Figure 23: Programming Environment

The Extreme-scale Scientific Software Stack<sup>[E4S]</sup> (E4S), supported by the DOE through the ECP, is a community effort to provide open source software packages for developing, deploying, and running scientific applications on HPC platforms. E4S aims to deliver a modular, interoperable, and deployable software stack based on the Spack package manager. E4S provides both source builds for native, bare-metal installations, as well as containers of a broad collection of software packages for secure, reproducible, container-based deployments. E4S exists to accelerate the development, deployment, and use of HPC software, lowering the barriers for HPC developers and users. E4S builds upon Software Development Kits (SDKs), which are collections of related software products and packages where coordination across package teams improves usability and practices, while fostering community growth among teams that develop similar and complementary capabilities.

E4S itself is a curated release of ECP Software Technology (ST) products built using Spack. Spack is an open-source package manager geared towards simplified, reproducible builds of the otherwise complicated dependency chains common in HPC software; Spack provides the ability to leverage existing compilers and runtime system libraries for native software installations. E4S currently includes over 50 unique ST products, spanning programming models and runtimes, math libraries, compilers, and tools for performance evaluation, data management, and visualization. E4S supports GPUs from multiple vendors and includes their supporting runtime libraries such as CUDA and ROCm. E4S also provides a validation test suite that helps build, execute, and validate these products.

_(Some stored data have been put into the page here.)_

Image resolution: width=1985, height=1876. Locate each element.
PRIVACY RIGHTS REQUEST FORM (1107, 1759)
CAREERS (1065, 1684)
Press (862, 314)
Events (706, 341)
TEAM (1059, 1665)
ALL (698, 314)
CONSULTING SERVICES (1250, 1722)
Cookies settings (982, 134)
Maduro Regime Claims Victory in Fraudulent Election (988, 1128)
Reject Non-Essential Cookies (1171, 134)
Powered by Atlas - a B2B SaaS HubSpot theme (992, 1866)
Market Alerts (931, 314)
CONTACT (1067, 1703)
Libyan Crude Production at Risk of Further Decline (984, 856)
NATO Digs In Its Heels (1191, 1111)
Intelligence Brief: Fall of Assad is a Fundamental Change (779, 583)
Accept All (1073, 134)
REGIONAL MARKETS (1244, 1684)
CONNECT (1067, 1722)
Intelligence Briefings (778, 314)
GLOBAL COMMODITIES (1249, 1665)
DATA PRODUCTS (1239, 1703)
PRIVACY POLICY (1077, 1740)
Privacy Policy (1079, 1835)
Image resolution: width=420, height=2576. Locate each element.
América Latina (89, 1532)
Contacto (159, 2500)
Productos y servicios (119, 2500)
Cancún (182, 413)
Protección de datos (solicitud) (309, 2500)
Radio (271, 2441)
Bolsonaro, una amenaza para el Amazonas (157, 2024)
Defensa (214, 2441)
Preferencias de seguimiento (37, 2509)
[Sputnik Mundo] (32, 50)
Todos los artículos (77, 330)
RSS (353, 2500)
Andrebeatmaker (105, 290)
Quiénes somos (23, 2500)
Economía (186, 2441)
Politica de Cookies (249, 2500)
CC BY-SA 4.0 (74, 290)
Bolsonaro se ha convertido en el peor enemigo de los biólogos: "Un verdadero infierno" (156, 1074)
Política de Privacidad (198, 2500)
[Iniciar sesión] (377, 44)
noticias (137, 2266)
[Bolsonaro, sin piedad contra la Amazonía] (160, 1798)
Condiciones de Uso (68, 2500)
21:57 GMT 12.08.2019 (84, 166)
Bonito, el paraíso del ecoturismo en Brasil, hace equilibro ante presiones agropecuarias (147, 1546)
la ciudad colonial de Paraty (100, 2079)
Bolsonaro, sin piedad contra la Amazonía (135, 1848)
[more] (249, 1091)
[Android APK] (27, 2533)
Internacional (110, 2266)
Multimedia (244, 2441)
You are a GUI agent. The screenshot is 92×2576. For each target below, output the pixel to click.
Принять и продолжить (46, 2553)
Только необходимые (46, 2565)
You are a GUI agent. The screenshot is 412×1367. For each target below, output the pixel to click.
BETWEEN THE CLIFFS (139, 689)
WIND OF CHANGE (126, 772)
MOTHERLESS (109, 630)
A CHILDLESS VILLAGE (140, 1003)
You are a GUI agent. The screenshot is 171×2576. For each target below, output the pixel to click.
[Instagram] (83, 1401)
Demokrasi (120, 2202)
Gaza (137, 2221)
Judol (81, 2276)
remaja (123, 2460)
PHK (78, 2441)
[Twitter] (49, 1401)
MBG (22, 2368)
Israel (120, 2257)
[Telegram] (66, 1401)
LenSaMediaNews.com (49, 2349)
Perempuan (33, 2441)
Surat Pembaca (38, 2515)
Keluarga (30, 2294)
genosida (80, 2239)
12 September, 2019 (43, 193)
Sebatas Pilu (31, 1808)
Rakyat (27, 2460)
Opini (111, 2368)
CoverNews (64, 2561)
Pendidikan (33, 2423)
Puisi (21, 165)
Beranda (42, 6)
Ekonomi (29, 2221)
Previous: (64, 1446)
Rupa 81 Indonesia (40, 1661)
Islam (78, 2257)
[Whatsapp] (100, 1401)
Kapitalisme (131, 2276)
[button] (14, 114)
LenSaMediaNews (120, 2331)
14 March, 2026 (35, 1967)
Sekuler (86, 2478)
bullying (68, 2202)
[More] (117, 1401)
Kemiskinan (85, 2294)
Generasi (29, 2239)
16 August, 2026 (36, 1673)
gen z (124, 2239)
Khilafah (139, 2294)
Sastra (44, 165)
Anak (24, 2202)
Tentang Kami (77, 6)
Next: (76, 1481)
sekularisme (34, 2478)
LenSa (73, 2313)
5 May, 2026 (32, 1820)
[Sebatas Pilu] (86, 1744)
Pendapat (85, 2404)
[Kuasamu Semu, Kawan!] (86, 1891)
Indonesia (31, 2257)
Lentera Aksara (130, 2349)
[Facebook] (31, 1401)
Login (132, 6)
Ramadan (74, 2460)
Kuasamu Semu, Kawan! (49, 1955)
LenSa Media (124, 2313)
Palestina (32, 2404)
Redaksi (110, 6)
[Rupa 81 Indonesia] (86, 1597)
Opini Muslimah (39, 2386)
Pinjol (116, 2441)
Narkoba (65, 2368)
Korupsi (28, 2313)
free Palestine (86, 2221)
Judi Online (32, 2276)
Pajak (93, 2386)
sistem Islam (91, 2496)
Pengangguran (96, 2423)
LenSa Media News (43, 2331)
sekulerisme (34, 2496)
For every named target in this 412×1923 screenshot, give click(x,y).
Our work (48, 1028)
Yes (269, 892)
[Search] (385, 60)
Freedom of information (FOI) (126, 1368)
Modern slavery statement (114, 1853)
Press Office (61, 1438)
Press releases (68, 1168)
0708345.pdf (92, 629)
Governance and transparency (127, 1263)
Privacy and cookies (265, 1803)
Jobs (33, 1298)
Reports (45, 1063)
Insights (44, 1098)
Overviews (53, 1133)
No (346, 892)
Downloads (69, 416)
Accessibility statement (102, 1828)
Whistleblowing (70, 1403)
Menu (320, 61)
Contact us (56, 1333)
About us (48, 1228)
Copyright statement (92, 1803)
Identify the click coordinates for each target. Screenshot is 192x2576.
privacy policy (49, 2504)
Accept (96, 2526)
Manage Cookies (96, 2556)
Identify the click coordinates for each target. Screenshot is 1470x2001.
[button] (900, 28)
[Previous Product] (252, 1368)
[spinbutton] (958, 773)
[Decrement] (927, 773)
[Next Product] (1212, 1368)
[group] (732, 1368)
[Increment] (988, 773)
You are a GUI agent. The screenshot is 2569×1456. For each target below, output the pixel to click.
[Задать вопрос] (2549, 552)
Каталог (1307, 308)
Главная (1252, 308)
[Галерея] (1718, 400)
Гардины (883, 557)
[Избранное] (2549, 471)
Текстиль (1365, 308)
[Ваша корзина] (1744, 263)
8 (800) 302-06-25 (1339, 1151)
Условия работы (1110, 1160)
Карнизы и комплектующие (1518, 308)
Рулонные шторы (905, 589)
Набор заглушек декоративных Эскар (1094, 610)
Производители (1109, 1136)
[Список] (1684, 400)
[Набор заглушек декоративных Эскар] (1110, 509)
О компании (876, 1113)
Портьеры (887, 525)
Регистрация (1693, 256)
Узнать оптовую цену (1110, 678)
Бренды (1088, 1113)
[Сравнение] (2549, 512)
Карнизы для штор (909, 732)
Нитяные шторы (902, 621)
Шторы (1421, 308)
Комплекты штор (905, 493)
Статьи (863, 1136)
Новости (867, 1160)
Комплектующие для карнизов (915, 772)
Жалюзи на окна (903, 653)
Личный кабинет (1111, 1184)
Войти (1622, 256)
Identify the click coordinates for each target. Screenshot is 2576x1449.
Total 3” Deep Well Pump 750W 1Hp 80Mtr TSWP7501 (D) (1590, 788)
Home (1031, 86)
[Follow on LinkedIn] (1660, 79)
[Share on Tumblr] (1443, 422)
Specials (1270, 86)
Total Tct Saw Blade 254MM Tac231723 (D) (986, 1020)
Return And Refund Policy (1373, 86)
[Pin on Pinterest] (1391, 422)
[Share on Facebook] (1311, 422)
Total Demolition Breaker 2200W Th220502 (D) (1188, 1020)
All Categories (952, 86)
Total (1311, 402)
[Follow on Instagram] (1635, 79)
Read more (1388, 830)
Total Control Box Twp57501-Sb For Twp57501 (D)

| hypre             | Legion     | TAU                      | openarc                     | ParaView        | Flux               | Spack        |
|-------------------|------------|--------------------------|-----------------------------|-----------------|--------------------|--------------|
| MFEM              | Kokkos     | HPCToolkit               | ,<br>Kitsune                | Catalyst        | Parsl              | mpiFileUtils |
| Kokkoskernels     | RAJA       | Dyninst Binary Tools     | LLVM                        | VTK-m           | Swift/T            | Charliecloud |
| Trilinos          | CHAI       | Caliper                  | CHiLL Autotuning Compiler   | SZ              | RADICAL Cybertools |              |
| SUNDIALS          | PaRSEC     | PAPI                     | LLVM OpenMP compiler        | zfp             | BEE                |              |
| PETSc/TAO         | DARMA      | Program Database Toolkit | OpenMP V & V                | Vislt           | Balsam             |              |
| py-libEnsemble    | GASNet-EX  | TiMemory                 | Flang/LLVM Fortran compiler | ASCENT          |                    |              |
| STRUMPACK         | Qthreads   | ReMPI                    | Clacc                       | Cinema          |                    |              |
| SuperLU           | BOLT       | NINJA                    |                             | SENSEI          |                    |              |
| ForTrilinos       | UPC++      | STAT                     |                             | HDF5            |                    |              |
| SLATE             | MPICH      | Archer                   |                             | Parallel netCDF |                    |              |
| MAGMA             | Open MPI   | FLIT                     |                             | ADIOS           |                    |              |
| ртк               | Umpire     | FPUChecker               |                             | Darshan         |                    |              |
| Tasmanian         | QUO        |                          | -                           | UnifyFS         |                    |              |
| Ginkgo            | Papyrus    |                          |                             | VeloC           |                    |              |
| PLASMA            | SICM       |                          |                             | SCR             |                    |              |
| HeFFTe            | AML        |                          |                             |                 |                    |              |
| AMReX             | Mercury    |                          |                             |                 |                    |              |
| ArborX            | FAODEL     |                          |                             |                 |                    |              |
|                   | FleCSI     |                          | Legend                      |                 |                    |              |
|                   | PowerStack |                          | PMR                         |                 |                    |              |
|                   | UMap       |                          | TOOLS                       |                 |                    |              |
|                   | NRM        |                          | Math Libraries              |                 |                    |              |
|                   |            |                          | Data and Vis                |                 |                    |              |
| Key               |            |                          | Ecosystems and delivery     |                 |                    |              |
| Not included in E | 4S 2021.08 |                          |                             |                 |                    |              |

Figure 24: ECP Software Stack

Frontier users can easily use pre-installed packages and build packages based on Spack recipes.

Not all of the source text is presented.